И робкая, наивная без меры
Моя любовь почти обречена.
Ещё тоска ледышками в глазах,
Ещё душа завьюжена печалью.
И белой недовязанною шалью
Лежит судьба на мёрзнущих руках.
Ещё зима с морозом января,
Ещё февраль не налетал метелью.
И ясный март с отчаянной капелью
Таится в толщине календаря.
***
Устав, часы сочли ненужным тикать –
в оглохшем доме тихо, как в гробу.
Неспешный вечер, словно чья-то прихоть,
неслышно пробирается в избу.
Лениво, сторонясь застывших окон,
ложится в уголочек у печи.
Какими одиночествами соткан
его покров? Не вызнать!
Помолчим
вдвоём, пока ни шороха, ни света.
Озябший вечер дышит мне в лицо.
Лишь я да он.
Мне б пожалеть об этом
да, хлопнув дверью, выйти не крыльцо,
да закричать, завыть с тоской на пару.
Всё выплакав, по- бабьи – в три ручья,
пойти на праздник в клуб да выдать жару!
Как кстати будет то, что я – ничья.
Что мне с того, что глупых пересудов
деревне хватит зиму скоротать?!
Мне всё равно!
А всё-таки не буду
ни утешать себя, ни потешать
народ своей вечернею печалью.
Я сумерки свои перетерплю.
Как только ночь мой дом накроет шалью,
пущу часы и печку затоплю.
***
Видно, погреться
в мой дом заглянула зима.
Печь протоплю,
не жалея берёзовых дров.
Книга откроется там,
где захочет сама –
гостье незваной
я выбрала сборник стихов.
К чаю горячему
в доме одни сухари.
С чаем вприкуску
прочтутся любые слова.
Что не поймёт,
пусть заглянет зима в словари,
что не приглянется,
выбросит пусть на дрова.
***
Неброский плат над сумеречным лесом
и снегом занесённою рекой.
Ещё не ночь, но за сенным навесом
уже луна в дозоре над тайгой.
А божий свет ещё дрожит неверно,
но в суете вечерней фонари
уже зажгли.

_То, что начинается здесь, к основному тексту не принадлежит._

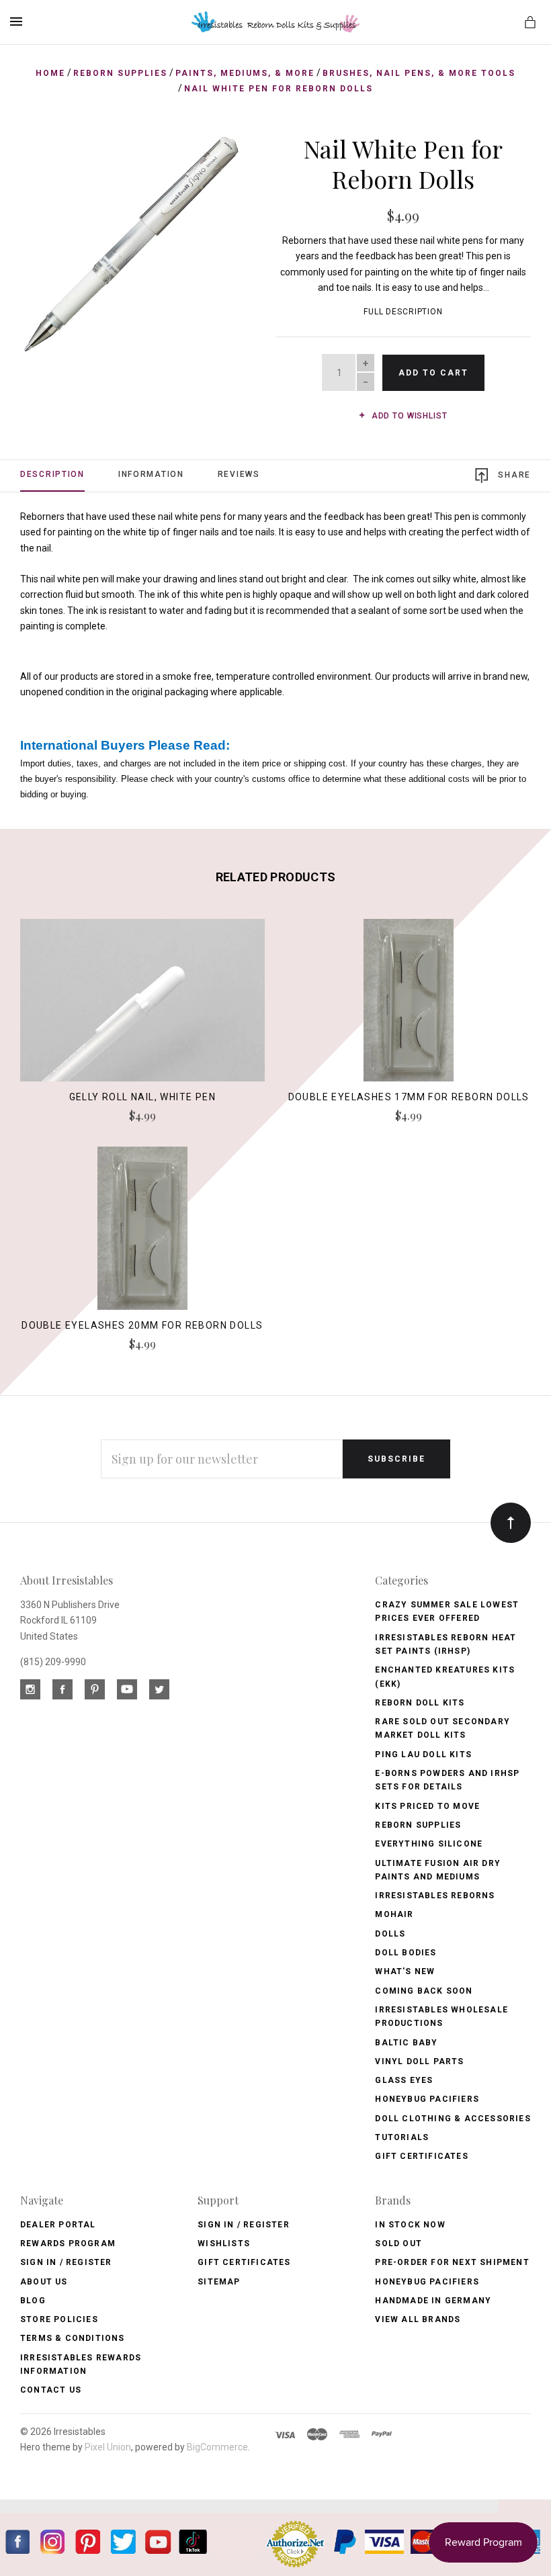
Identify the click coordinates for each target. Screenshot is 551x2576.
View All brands (417, 2319)
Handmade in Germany (433, 2300)
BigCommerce (217, 2447)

А там, в лесу, наверно,
в глубокий снег нырнули глухари,
и затаилась темень меж деревьев,
и снова входит ночь в свои права…
А за спиной моей дымит деревня,
да и сама я вышла по дрова.
21 МАЯ
Белый снег на дворе, белый снег –
новой простыни полотно:
ветер северный на ночлег
постучался в моё окно.
«Не ломись! – я ему в ответ. –
Не пора ли тебе домой?»
Ветер северный ухнул: «Нет!»
и ударился головой
о закрытую на ночь дверь.
А потом замолчал, залёг,
затаился, как хитрый зверь, -
до утра белый снег стерёг.
***
Расстарается май,
и меня захлестнёт половодье.
Из далёкой страны,
до которой дороги мне нет,
перелётная стая
в глухое моё заболотье
от тебя принесёт
на прощанье похожий привет.
Я его утаю,
но меня растревожит рябина,
белым цветом надежд
освещая июньскую ночь.
Из ушедшей поры,
из того журавлиного клина
не дозваться тебя,
и никто мне не сможет помочь.
Я в июльской траве
растеряю последние силы
и последние капли
весенней надежды пролью.
Припадая к земле,
я успею шепнуть, что любила.
Поднимаясь с земли,
не успею сказать, что люблю.
В жаркий август совсем
обмелеют уставшие речки,
и нальются рябины
полынью на Яблочный Спас.
На опушке осинки
зажгут поминальные свечки,
на осеннем ветру
называя по имени нас.
ПРОСТИВШАЯ ПАМЯТЬ
Помнишь, ты в юности с лёгкостью предал меня?
Сколько потом было в жизни обид и печалей,
сколько ошибок, назло тебе, сделала я....
Столько любви было выжжено в самом начале!
Долго болело и пеплом на сердце легло,
в поле судьбы разрасталось густой лебедою.
Любый мой, милый мой, как же тебя не сожгло
болью моею от горькой разлуки с тобою?!...
Времени плуг запахал эту боль в толщу лет.
Сил не жалея, на пашне борюсь с сорняками.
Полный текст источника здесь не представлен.